Travail demandé.
1. Dans les entrées, depuis la première ligne jusqu'à la ligne contenant « click(1554, 14) » incluse, remplacez « header » par « toolbar ». Recopiez ces lignes sans autre modification.
2. Prolongez la conclusion sur le mouvement noir brésilien et les politiques publiques en reprenant après sa dernière phrase.

Extrait fourni.

◇ ◇ ◇

Conclusion
Dans ce mémoire, le questionnement a été
axé sur le rôle des représentations dans la
définition des problèmes sociaux, et leur place centrale dans les
luttes sociales. Cela a conduit à lier une réflexion sur l'action
d'un mouvement social, le mouvement noir brésilien, et sur les
politiques publiques, dans la perspective cognitiviste, qui leur accorde une
place centrale. Le premier chapitre a permis de retracer sur le temps long
l'évolution de ces représentations, à travers la formation
d'un courant dominant qui influence les politiques publiques et
l'émergence d'un courant de représentations minoritaires qui se
manifeste à travers les différentes incarnations au cours du
XX° siècle du mouvement noir. Le mythe de la démocratie
raciale, fondateur dans l'identité brésilienne, même
contemporaine, parvient donc, malgré les critiques, quasi intact au
début des années 1980, période de redémocratisation
de la vie politique dans le pays.
Les vingt dernières années d'action du mouvement
noir dans le champ de la politique institutionnelle nationale sont
analysées dans le deuxième chapitre dans la perspective d'une
politique culturelle. Malgré les difficultés à agir contre
un courant principal hégémonique, le mouvement noir parvient
à faire avancer ses revendications, notamment dans le domaine de
l'éducation, qu'il a depuis longtemps défini comme un secteur
clé dans le conflit de représentations. En obtenant finalement
l'obligation de l'enseignement de l'histoire et de la culture
afro-brésilienne à l'école, grâce au vote de la loi
10.639 en 2003, il remporte une victoire qui marque l'ouverture du champ des
représentations, même si ce processus est toujours
réversible et fondé sur le conflit. La critique des
représentations dominantes y gagne plus de légitimité,
même si ce changement dans le champ politique n'est qu'un pas vers une
traduction en politiques publiques qui permettraient un enracinement de ces
avancées.
Basculant vers un niveau beaucoup plus bas, qualifié de
micropolitique, le chapitre III décrit la mise en oeuvre du programme
« Sao Paulo : Educando pela diferença e para a
igualdade », une déclinaison de la loi 10.639 et de son
décret d'application. En même temps que l'on change de niveau, on
passe d'un champ à l'autre : du politique à l'administratif.
Si les frontières entre les deux ne sont pas étanches, puisqu'une
impulsion dans le premier est à l'origine de modifications dans le
second, ils restent cependant relativement distincts, obéissant à
des logiques et des contraintes différentes. Ainsi, la politique
culturelle dont il pouvait formuler les éléments de
manière radicale dans le champ politique, doit être
formulée d'une manière beaucoup plus consensuelle pour
« conquérir » les professeurs. Ce programme, et les
conflits qui y affleurent, ouvrent des pistes de réflexion pour un
éventuel changement des représentations au Brésil et, dans
la perspective de l'analyse cognitiviste des politiques publiques, du
référentiel des acteurs.

◇ ◇ ◇

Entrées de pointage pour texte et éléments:

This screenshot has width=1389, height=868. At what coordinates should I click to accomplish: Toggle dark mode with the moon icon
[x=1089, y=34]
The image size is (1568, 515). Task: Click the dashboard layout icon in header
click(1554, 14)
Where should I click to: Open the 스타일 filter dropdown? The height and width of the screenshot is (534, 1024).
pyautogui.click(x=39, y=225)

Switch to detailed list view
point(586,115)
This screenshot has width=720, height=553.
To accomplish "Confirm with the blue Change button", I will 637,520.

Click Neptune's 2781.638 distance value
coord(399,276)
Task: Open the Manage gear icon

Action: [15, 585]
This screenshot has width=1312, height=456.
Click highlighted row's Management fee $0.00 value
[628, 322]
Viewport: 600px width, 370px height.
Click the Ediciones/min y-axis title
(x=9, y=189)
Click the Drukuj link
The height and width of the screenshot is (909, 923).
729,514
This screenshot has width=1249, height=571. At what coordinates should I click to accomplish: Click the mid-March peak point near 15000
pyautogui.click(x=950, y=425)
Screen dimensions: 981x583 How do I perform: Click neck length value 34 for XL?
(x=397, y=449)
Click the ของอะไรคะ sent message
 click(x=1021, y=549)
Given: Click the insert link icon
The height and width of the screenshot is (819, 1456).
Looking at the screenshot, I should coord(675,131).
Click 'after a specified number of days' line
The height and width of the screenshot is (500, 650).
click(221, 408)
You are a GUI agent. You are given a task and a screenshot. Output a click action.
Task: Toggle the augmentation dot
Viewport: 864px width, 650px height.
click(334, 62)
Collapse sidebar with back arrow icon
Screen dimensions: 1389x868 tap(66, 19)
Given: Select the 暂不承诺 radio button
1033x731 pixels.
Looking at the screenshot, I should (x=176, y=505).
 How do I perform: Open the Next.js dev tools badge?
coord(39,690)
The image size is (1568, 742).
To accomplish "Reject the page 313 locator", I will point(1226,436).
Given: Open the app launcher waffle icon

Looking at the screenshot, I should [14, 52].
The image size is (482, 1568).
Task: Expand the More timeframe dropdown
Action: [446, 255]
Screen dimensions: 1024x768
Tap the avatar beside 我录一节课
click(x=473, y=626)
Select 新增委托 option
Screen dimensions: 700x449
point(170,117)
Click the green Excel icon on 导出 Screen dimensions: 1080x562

◇ ◇ ◇

Réponses aux consignes.
1.
This screenshot has width=1389, height=868. At what coordinates should I click to accomplish: Toggle dark mode with the moon icon
[x=1089, y=34]
The image size is (1568, 515). Task: Click the dashboard layout icon in toolbar
click(1554, 14)

2.
La réflexion, fondée sur une ample consultation
bibliographique et une enquête de terrain au Brésil, ne permet
cependant pas d'établir des conclusions définitives sur ces
questions. Au contraire, elle semble surtout ouvrir des axes de recherche
féconds pour des travaux futurs. En effet, malgré la valeur
heuristique des outils conceptuels mobilisés, comme le
référentiel, la brièveté du travail d'observation
empêche de se prononcer de manière claire sur une évolution
du référentiel des acteurs. Le programme, qui a valeur
d'expérience, apparaît tout juste comme marquant une tendance, qui
s'inscrit dans le mouvement, esquissé depuis une vingtaine
d'années, de reformulation de l'identité nationale
brésilienne. Il pourrait signifier un changement dans les politiques
publiques que seules des évolutions ultérieures permettront de
certifier. En effet, selon la conjoncture politique et la persistance du
mouvement noir, ce changement pourrait tout autant se pérenniser voire
s'amplifier qu'en rester au statut d'expérience sans lendemain.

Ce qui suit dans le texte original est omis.